• What is required:
Reproduce, without any alteration, the lines of the records beginning with the line that contains "Click the SKU RLMQ3P00 text" and continuing through the line that contains "click(613, 585)", including both of those lines.

── Record list ──

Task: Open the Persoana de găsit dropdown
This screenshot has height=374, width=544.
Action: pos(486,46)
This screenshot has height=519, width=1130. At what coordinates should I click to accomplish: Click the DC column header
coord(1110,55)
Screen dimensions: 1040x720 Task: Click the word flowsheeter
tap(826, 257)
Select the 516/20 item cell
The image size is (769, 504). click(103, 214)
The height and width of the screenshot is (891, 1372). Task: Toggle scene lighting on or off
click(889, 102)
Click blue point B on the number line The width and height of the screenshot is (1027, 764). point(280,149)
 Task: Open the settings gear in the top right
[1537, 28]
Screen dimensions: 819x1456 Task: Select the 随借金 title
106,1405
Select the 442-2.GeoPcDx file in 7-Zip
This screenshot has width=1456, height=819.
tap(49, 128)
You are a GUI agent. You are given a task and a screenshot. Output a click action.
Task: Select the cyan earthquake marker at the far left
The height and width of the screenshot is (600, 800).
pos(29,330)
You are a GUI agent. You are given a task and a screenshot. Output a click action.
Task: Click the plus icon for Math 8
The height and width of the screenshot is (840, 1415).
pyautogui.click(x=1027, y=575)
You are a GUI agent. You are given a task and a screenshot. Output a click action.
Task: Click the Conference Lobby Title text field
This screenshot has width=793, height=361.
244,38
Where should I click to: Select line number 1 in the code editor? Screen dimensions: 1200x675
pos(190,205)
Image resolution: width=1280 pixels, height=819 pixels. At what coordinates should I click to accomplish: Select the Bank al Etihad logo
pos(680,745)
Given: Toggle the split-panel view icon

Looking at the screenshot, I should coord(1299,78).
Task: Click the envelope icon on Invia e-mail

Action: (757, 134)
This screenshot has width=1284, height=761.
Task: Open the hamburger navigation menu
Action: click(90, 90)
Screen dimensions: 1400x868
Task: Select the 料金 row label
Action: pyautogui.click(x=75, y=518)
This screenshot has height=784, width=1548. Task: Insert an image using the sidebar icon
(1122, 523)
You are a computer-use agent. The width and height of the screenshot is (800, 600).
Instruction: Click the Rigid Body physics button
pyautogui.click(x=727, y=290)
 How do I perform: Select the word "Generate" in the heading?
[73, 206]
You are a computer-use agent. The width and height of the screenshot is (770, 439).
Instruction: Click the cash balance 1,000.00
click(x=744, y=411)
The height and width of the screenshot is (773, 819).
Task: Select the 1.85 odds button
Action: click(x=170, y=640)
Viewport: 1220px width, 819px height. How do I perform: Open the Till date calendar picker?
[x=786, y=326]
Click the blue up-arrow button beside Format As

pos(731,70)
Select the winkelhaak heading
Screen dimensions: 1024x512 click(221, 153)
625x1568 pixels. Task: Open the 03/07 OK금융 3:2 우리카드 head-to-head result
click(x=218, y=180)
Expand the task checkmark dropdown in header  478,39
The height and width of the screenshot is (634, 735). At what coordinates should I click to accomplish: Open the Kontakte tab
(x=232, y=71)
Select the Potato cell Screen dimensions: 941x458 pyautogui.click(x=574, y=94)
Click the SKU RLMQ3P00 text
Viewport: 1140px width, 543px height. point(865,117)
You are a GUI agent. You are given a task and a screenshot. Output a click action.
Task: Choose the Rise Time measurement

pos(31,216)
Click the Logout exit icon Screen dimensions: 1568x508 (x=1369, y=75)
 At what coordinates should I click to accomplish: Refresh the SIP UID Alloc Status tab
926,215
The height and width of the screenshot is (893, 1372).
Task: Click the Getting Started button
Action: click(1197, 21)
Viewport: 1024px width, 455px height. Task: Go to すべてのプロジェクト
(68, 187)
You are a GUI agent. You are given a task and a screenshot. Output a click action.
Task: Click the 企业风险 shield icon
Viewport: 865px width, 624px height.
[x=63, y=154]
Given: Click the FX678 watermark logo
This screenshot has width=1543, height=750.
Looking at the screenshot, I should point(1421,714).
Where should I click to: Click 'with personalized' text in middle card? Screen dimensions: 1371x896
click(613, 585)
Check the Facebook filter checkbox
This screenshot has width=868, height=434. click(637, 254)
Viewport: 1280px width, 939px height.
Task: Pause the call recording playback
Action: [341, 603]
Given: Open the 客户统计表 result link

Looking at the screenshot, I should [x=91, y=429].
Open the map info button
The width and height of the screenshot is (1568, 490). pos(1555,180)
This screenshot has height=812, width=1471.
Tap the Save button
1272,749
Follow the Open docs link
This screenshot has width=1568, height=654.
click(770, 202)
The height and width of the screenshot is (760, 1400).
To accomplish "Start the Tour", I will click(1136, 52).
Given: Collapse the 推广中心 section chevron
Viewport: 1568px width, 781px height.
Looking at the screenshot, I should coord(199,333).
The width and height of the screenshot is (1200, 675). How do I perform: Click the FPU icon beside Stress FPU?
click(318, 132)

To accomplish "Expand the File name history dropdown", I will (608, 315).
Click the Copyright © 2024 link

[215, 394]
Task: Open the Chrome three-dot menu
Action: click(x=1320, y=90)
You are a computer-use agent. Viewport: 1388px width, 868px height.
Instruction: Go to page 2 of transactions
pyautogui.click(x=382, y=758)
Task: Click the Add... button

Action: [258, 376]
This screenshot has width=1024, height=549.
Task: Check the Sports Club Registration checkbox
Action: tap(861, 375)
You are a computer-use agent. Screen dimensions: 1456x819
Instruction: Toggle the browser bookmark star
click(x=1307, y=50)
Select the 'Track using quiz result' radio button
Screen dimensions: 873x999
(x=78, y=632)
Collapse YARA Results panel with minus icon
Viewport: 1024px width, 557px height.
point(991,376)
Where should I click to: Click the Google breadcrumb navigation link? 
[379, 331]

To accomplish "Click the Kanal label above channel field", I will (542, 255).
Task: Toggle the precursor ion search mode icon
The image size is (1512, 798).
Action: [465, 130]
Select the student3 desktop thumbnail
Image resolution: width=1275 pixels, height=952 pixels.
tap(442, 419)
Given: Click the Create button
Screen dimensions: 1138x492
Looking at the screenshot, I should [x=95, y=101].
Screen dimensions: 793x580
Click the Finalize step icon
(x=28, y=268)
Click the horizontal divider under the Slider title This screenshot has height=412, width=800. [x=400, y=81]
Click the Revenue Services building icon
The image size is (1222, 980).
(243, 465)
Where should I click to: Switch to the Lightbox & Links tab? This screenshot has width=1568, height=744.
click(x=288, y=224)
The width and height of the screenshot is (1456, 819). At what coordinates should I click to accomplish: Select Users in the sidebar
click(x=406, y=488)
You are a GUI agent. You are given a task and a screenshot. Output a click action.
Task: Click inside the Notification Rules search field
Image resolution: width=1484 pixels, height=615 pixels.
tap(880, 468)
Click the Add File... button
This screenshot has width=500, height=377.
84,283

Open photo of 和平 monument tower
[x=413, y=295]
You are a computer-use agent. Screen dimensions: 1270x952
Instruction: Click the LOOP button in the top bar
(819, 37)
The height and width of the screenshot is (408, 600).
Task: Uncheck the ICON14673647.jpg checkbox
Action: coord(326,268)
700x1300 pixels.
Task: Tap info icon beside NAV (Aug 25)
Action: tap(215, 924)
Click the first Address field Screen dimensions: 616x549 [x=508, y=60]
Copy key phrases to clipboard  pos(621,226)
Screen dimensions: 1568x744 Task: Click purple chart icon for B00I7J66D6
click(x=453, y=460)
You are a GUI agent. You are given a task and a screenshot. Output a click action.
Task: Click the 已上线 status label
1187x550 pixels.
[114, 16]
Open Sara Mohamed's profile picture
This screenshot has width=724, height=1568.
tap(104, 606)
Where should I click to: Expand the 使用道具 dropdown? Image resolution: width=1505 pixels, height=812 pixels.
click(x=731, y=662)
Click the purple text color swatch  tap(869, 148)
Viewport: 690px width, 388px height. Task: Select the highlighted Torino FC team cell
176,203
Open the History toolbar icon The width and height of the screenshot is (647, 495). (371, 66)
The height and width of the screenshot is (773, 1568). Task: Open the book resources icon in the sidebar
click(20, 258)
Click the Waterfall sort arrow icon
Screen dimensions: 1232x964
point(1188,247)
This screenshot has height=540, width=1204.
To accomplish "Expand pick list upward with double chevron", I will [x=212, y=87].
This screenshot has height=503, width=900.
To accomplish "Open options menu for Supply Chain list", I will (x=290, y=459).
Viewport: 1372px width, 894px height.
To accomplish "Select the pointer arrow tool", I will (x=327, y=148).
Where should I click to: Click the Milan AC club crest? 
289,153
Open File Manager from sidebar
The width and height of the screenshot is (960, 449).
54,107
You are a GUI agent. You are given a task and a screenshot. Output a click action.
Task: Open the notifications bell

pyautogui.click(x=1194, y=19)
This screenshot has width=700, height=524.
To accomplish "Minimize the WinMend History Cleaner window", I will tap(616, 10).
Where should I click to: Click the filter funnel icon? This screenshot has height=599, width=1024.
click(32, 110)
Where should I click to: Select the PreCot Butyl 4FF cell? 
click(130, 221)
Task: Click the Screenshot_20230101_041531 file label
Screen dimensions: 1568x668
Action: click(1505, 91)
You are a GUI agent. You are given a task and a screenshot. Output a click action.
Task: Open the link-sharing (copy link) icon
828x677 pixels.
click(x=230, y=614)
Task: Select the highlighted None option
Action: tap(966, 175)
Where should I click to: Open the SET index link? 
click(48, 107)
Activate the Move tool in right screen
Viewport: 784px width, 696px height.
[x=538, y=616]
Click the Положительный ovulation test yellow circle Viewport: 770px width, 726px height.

───

• The reply:
Click the SKU RLMQ3P00 text
Viewport: 1140px width, 543px height. point(865,117)
You are a GUI agent. You are given a task and a screenshot. Output a click action.
Task: Choose the Rise Time measurement

pos(31,216)
Click the Logout exit icon Screen dimensions: 1568x508 (x=1369, y=75)
 At what coordinates should I click to accomplish: Refresh the SIP UID Alloc Status tab
926,215
The height and width of the screenshot is (893, 1372).
Task: Click the Getting Started button
Action: click(1197, 21)
Viewport: 1024px width, 455px height. Task: Go to すべてのプロジェクト
(68, 187)
You are a GUI agent. You are given a task and a screenshot. Output a click action.
Task: Click the 企业风险 shield icon
Viewport: 865px width, 624px height.
[x=63, y=154]
Given: Click the FX678 watermark logo
This screenshot has width=1543, height=750.
Looking at the screenshot, I should point(1421,714).
Where should I click to: Click 'with personalized' text in middle card? Screen dimensions: 1371x896
click(613, 585)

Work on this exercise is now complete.